Charlie e Daniela mandam mensagens curtas, cada um com um sim ou não do próprio checklist. O diretor pensa, sem esforço, que devia existir um único relatório final com quatro respostas, igual para toda a gente, em qualquer nave.
O diretor também quer outra coisa: que tudo siga as mesmas regras, mesmo quando alguém mede algo. No registo do computador, isso seria como copiar um dado sem o estragar, e poder desfazer a cópia depois. Aí vem o detalhe chato: cada nave corta o tempo em fatias diferentes de “agora”.

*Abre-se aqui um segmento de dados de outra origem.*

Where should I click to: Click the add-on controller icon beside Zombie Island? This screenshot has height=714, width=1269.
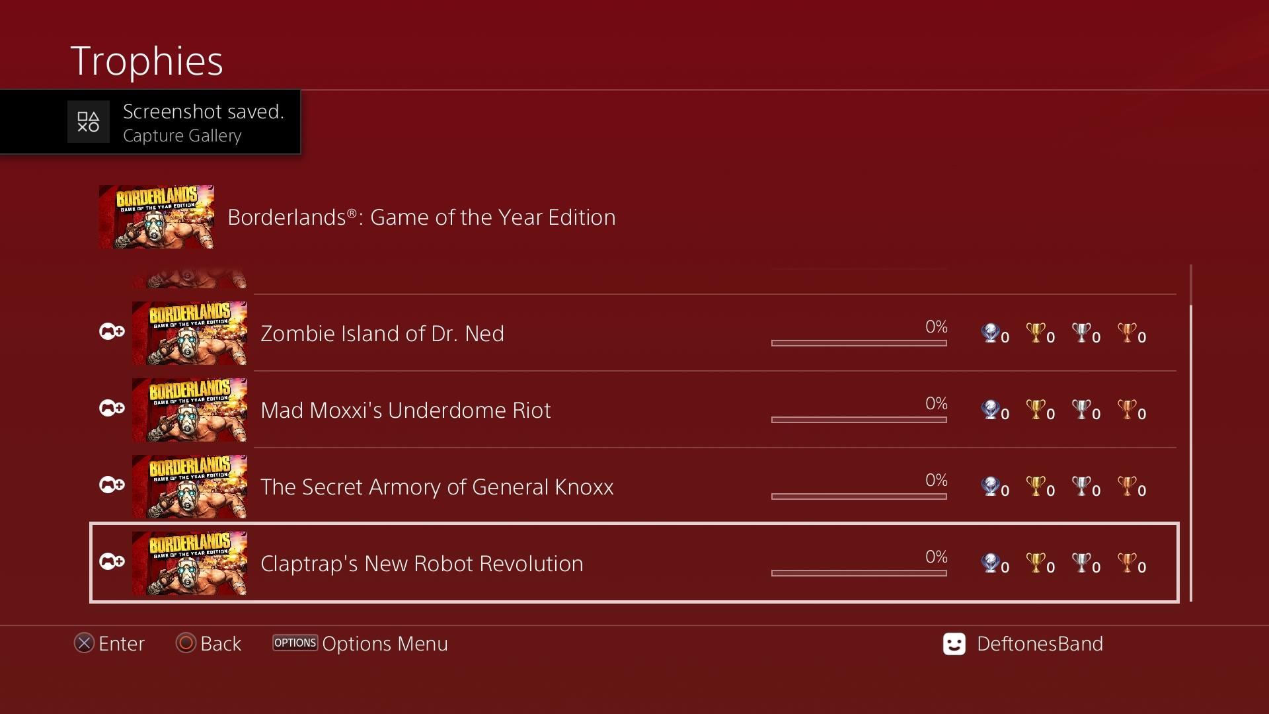(111, 333)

Os aparelhos a bordo são ligados de um jeito delicado, como dois ficheiros que ficam combinados mesmo longe. Charlie e Daniela fazem uma verificação cedo e guardam o resultado numa memória, sem deixar marca permanente. Mais tarde, Alice e Bob entram como auditores e conseguem desfazer essa cópia antes de perguntar outra coisa ao sistema.
Quando o diretor usa o relógio de uma nave para decidir o que contou como “ao mesmo tempo”, aparecem proibições limpas. Num corte de tempo, Charlie e Daniela não podem ter certo par de respostas. Noutro corte, Alice não pode dar o resultado “menos” se Daniela deu “zero”. Noutro, Bob não pode dar “menos” se Charlie deu “zero”.
O diretor junta tudo e escreve no relatório: então Alice e Bob não podem, de jeito nenhum, dar “menos” ao mesmo tempo. Mas olha o que acontece quando ele escolhe outro relógio, onde as duas auditorias ficam alinhadas como simultâneas. Pelas regras usuais dessas medições, o par “menos, menos” às vezes aparece.
O diretor fica com o lápis parado no ar. Ou não existe um relatório único que sirva para todos os observadores, ou essa ideia de “dá para desfazer tudo e manter as mesmas regras em qualquer relógio” tem um limite. No ecrã, as naves já passaram, e o relatório continua sem uma tabela que agrade a todos.